## Data for the task:
══════════

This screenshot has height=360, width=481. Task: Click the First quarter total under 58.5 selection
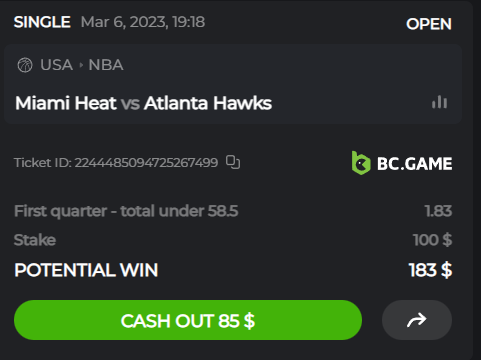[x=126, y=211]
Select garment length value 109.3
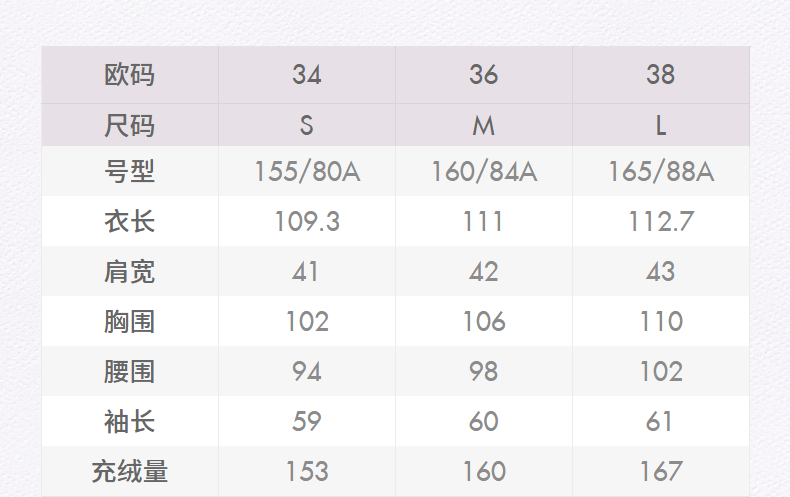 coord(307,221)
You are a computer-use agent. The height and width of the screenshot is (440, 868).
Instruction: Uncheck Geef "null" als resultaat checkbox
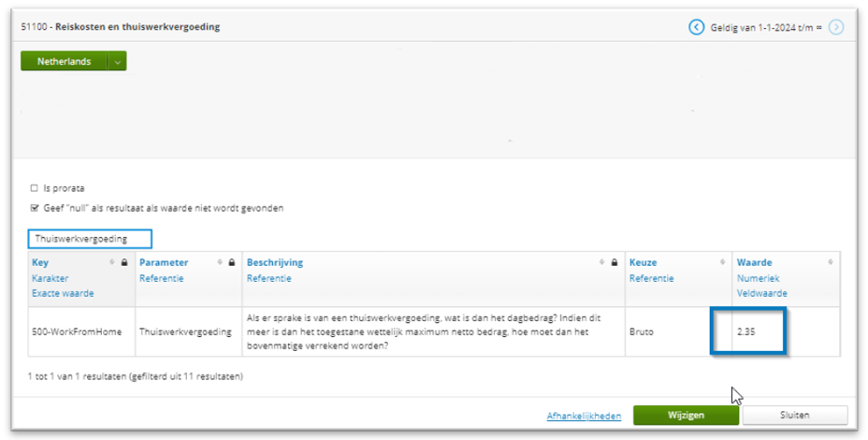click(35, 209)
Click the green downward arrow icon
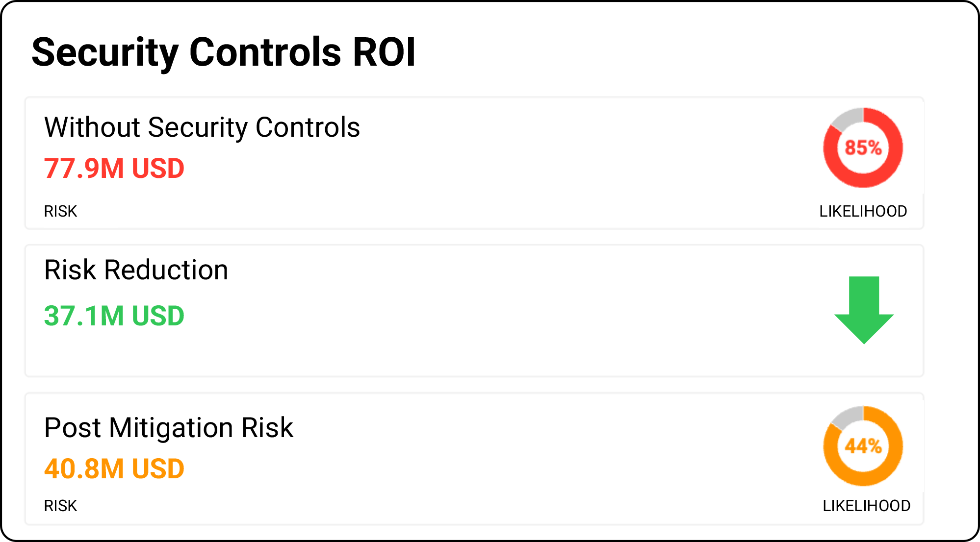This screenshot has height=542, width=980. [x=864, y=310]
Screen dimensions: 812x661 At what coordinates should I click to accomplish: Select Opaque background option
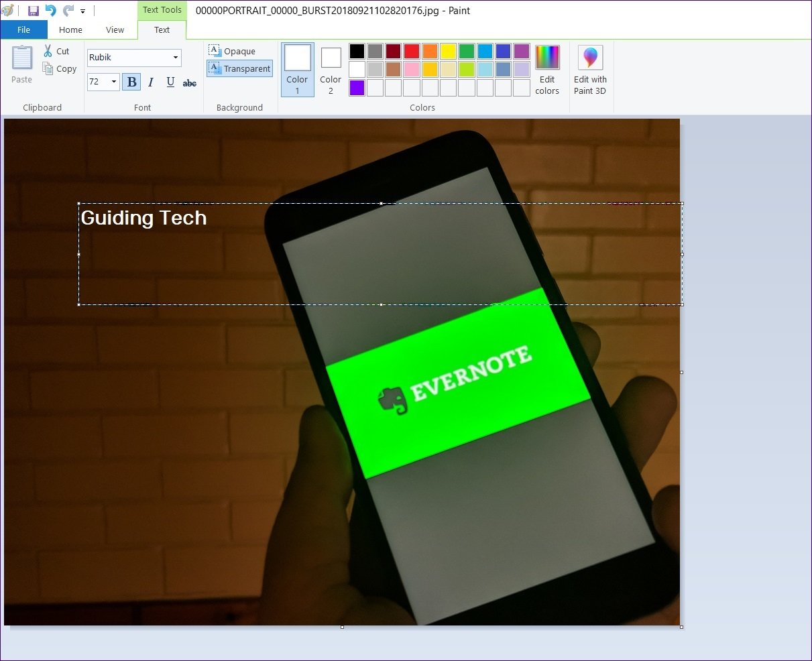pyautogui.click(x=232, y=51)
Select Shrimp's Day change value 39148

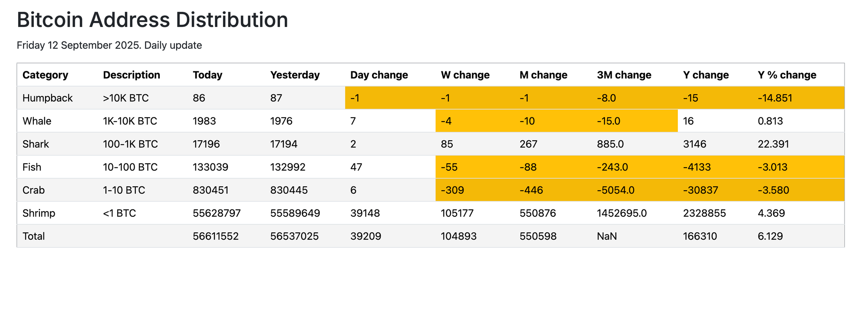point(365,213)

══════════

## Exercise details:
Print each record exactly as it stands, skipping the pictures.

## Response:
This screenshot has height=360, width=481. Task: Click the First quarter total under 58.5 selection
[x=126, y=211]
Select garment length value 109.3
 coord(307,221)
You are a computer-use agent. The height and width of the screenshot is (440, 868).
Instruction: Uncheck Geef "null" als resultaat checkbox
click(35, 209)
Click the green downward arrow icon
This screenshot has height=542, width=980. [x=864, y=310]
Screen dimensions: 812x661 At what coordinates should I click to accomplish: Select Opaque background option
pyautogui.click(x=232, y=51)
Select Shrimp's Day change value 39148

point(365,213)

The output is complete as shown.